Take the material below and reproduce, word for word, only the lines from the line with "You are a computer-use" through the line with "Instruction: Add product".

[RECORDED INFORMATION]
+===+

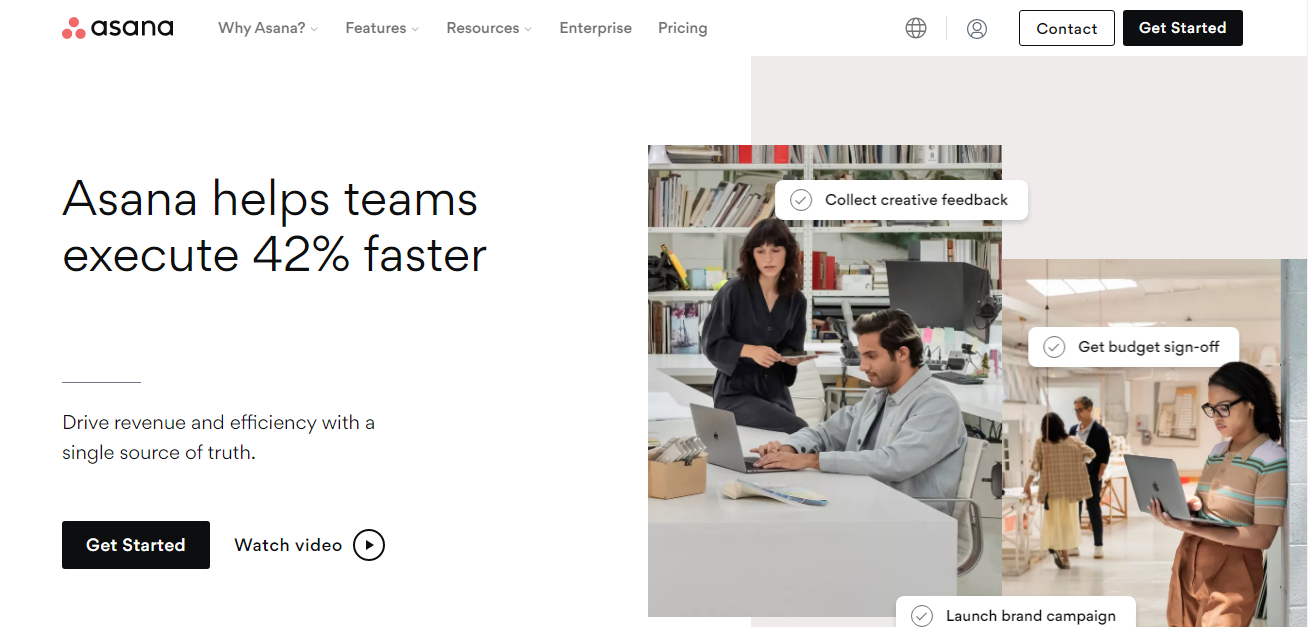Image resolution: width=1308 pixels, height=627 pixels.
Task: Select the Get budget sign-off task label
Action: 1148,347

+===+

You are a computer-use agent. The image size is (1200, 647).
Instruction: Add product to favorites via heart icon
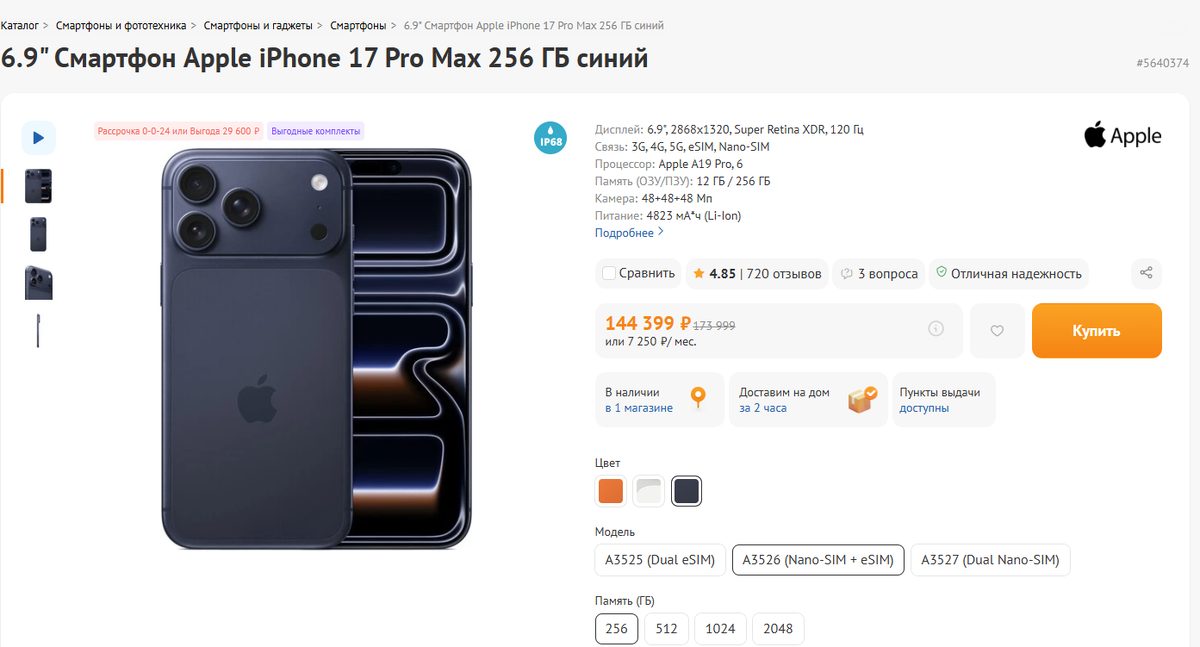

+===+

[OUTPUT OF THE TASK]
You are a computer-use agent. The image size is (1200, 647).
Instruction: Add product to favorites via heart icon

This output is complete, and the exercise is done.